Asylum haunts the foreign service

Bita Ghaedi fled to the UK in 2005 to flee a forced marriage. Then her troubles really began.

Asylum haunts the foreign service. People face violence, persecution, torture, from the State, from partners, from various sectors. Finally, they flee. They escape. They go to the United Kingdom, say, or the United States. Where they apply for asylum. And are treated like criminals. Often they are placed in immigrant detention centers, where they are treated as immigrant detainees, which is to say where they are treated as common criminals … or worse. Then they are returned to the torture zones and the killing fields. They tell their stories, others tell their stories. Their stories circulate, in the languages of those who suffered throughout their communities. Their stories, their bodies, their scars and their memories, precede the ambassadors and the envoys.

This week Bita Ghaedi was informed that she would not be deported immediately to Iran. Further, she was informed that she could finally leave Yarl’s Wood. In 2005, Bita Ghaedi fled a violently abusive family and an imminent forced marriage. In the UK, she has been a civil rights, women’s rights and human rights activist who has publically supported the opposition to the Iranian government. She has reason to believe she would be killed if she is returned to Iran. The question is whether it would be the State or her family who would commit the deed.

In 2007, Bita Ghaedi’s application was turned down. She attempted suicide. She appealed the decision. In January of this year, she was on weeks long hunger strike. She was supposed to be deported April 20, but Icelandic volcanic ash postponed that. She was supposed to be deported this past Wednesday, May 5. That’s when the high court decided, again, to delay the deportation and hold another hearing. That is meant to happen July 21.

Bita Ghaedi’s story parallels that of Rodi Alvarado. Rodi Alvarado was born and raised in Guatemala.  In 1984, at the age of 16, she married a man, a former soldier, who immediately began beating, torturing, raping her. She went to authorities who did nothing. She ran away, was caught by her husband, and beaten unconscious. Finally, in 1995, she fled to the United States, leaving her two young children with relatives. She applied for asylum. In September 1996, an immigration judge granted her asylum.

That’s where the story turns: “The Immigration and Naturalization Service appealed the grant to a higher court, the Board of Immigration Appeals (BIA). And in June 1999, the BIA reversed the decision of the immigration judge, by a divided 10-5 vote, and ordered that Ms. Alvarado be deported to Guatemala”

The case then lingered on until December 2009, when Rodi Alvarado was finally, and without explanation, granted asylum. For fourteen years, Rodi Alvarado waited in terror.

In March 2009, Amnesty USA released Jailed Without Justice: Immigration Detention in the USA. Without naming Rodi Alvarado, the report suggests that, in the context of US treatment of asylum seeking women, Rodi Alvarado’s case is not unusual. In fact, it’s almost benign.

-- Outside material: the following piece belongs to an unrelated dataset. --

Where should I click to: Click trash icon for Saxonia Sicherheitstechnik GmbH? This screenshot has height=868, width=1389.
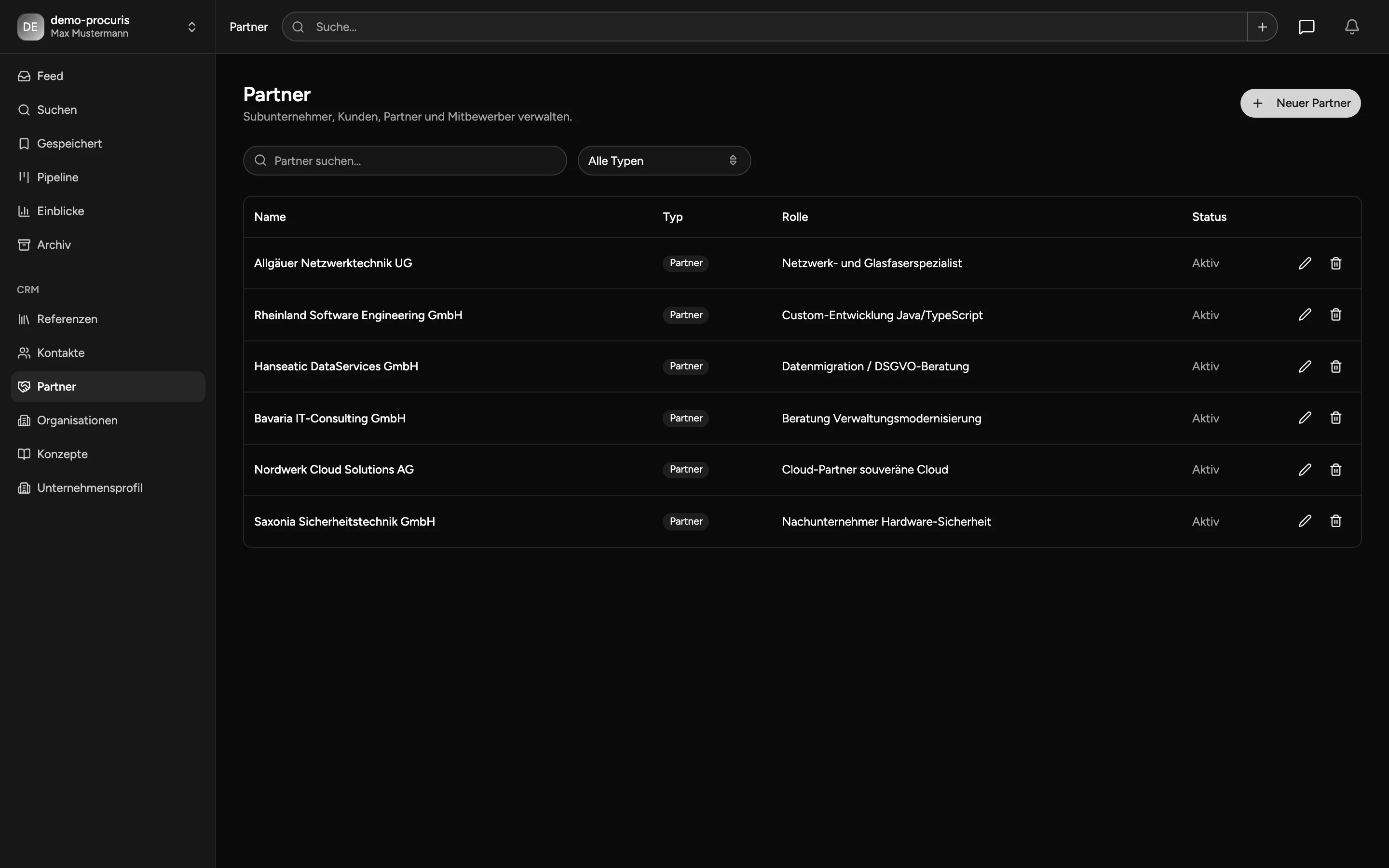(x=1335, y=521)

In the United States, women asylum seekers are routinely abused. Some, like Saluja Thangaraja, can share their names: “Saluja Thangaraja fled the brutal beatings and torture that she suffered during the Sri Lankan civil war only to endure more than four and a half half years of immigration detention upon arrival in the United States in October 2001. She was granted asylum in 2004. However, immigration authorities appealed the decision, and Ms. Thangaraja remained in detention. She was finally released in March 2006 after filing a habeas petition. Despite posing no danger to the community and demonstrating a commitment to pursuing her asylum claim, Ms. Thangaraja was never given a custody hearing during the four and a half years she was detained.”

Others must continue to insist on anonymity: “A 26-year-old Chinese woman cried as she told AI [Amnesty International] researchers that she fled persecution after she and her mother were beaten in their home for handing out religious fliers. She arrived in the United States in January 2008 seeking asylum and was detained at the airport before being moved to a county jail. No one explained to her why she was being detained. An ICE Field Office Director decided that she should remain in detention unless a bond of $50,000 was paid. Neither her uncle in the United States nor her family in China had sufficient funds to meet the required amount. Her attorney told Amnesty International that the immigration judge indicated that he did not have the authority to release her from detention or change the amount of the bond set. Family members in the United States were finally able to raise the money needed to secure her release in December 2008, after she had spent nearly an entire year in detention.”

Women asylum seekers in detention centers are shackled in childbirth, placed in isolation for the crime of not speaking English, sexually harassed, abused, exploited. In other words, women asylum seekers are treated exactly the same as women immigrant detainees.

Bita Ghaedi, Rodi Alvarado, Saluja Thangaraja, the “Chinese woman”, and the thousands of other asylum seekers who are and have been abused, these are the ambassadors of the United States and the United Kingdom. Not the Secretary of State nor the Foreign Secretary. Not Hillary Clinton nor David Miliband, or whomever it will be next week. The lives and bodies of these women testify to the story of women who have sought refuge and the manner in which they have been treated in the great democracies of the early twenty first century. These women and the asylum they have sought haunt the foreign service and will continue to do so for a long time to come.